Think Ralph Macchio, and the name evokes wax on/off and the risible crane-kick finale of 1984’s The Karate Kid. Think a little harder, though, and you might remember the ageless Hollywood man-child for his other role of the period, as doe-eyed guitar student Eugene Martone, in 1986’s Crossroads.
There are joyless folk who will tell you that Crossroads combines ham acting with cheddar sentiment, and labours under a plotline that meanders like the Mississippi River. Ignore them. The first case for the film’s defence lies in the brilliant original soundtrack by Ry Cooder (featuring late harp legend Sonny Terry), with the guitarist’s own cuts like See You In Hell, Blind Boy woven around benchmarks including Noah Lewis’s Viola Lee Blues.
Moreover, the story that some call hokey, scholars of the genre find hugely endearing.

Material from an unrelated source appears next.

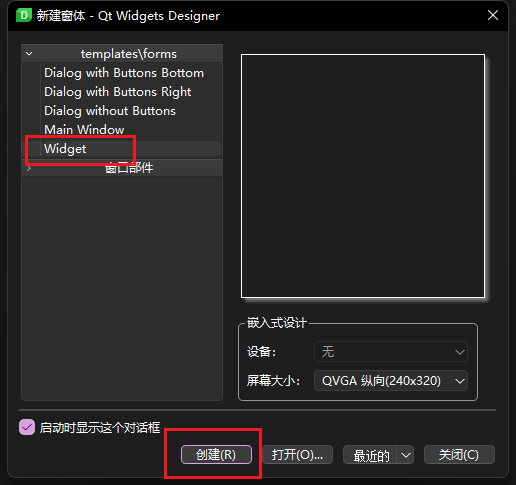Viewport: 516px width, 485px height.
Task: Click the 窗口部件 header label
Action: pos(129,168)
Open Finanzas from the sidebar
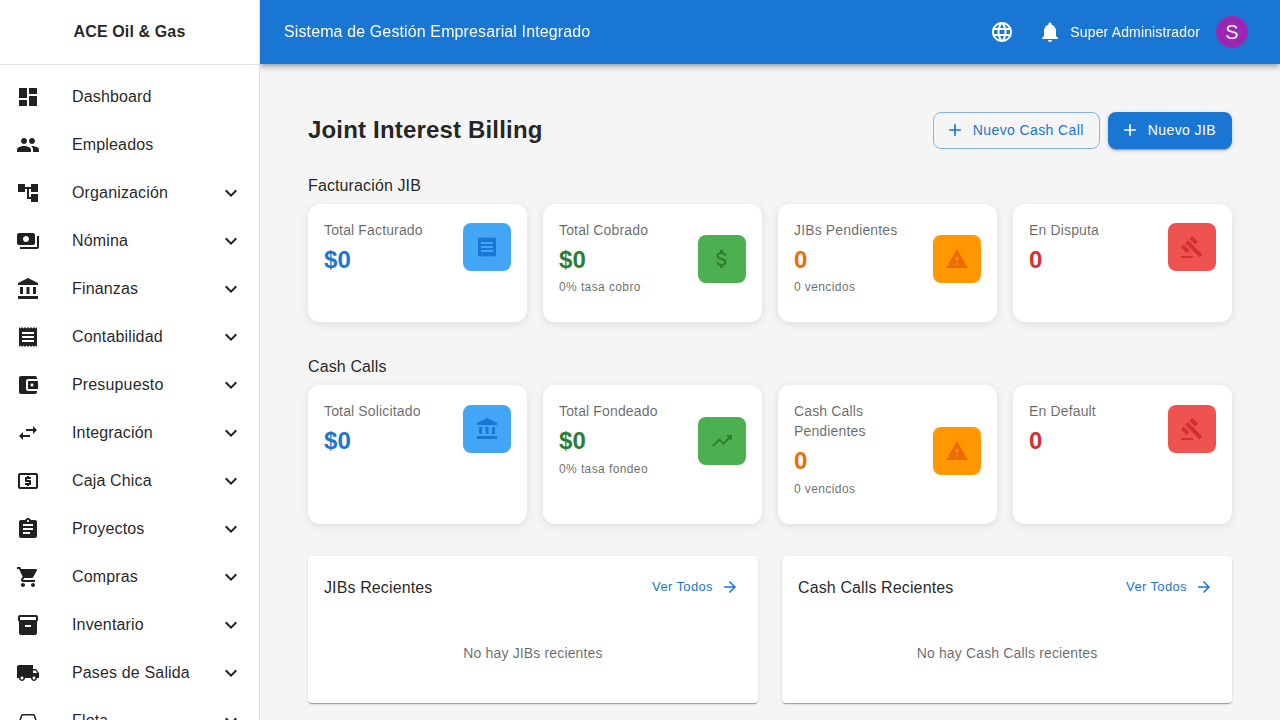1280x720 pixels. point(104,288)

Screenwriter John Fusco was a genuine intinerant blues musician before he wrote the Crossroads script at film school in New York, and you feel his passion in this tale of Martone’s hunt for Robert Johnson’s crossroads and his mythical ‘missing song’.
It’s a classic blues morality tale: the kid is technically impeccable but soulless – remind you of anyone? – until he has his heart broken by Jami Gertz’s comely hitchhiker, and takes down the Devil’s guitarist (Steve Vai) in the climactic head-cutting play-off.
With Macchio cinema’s most bankable young star circa 1986, there’s an argument that Crossroads drew a generation into the legend of Robert Johnson (and from there, the blues genre). And with Amazon asking just a fiver for a copy in 2014, you don’t have to sell your soul to revisit it.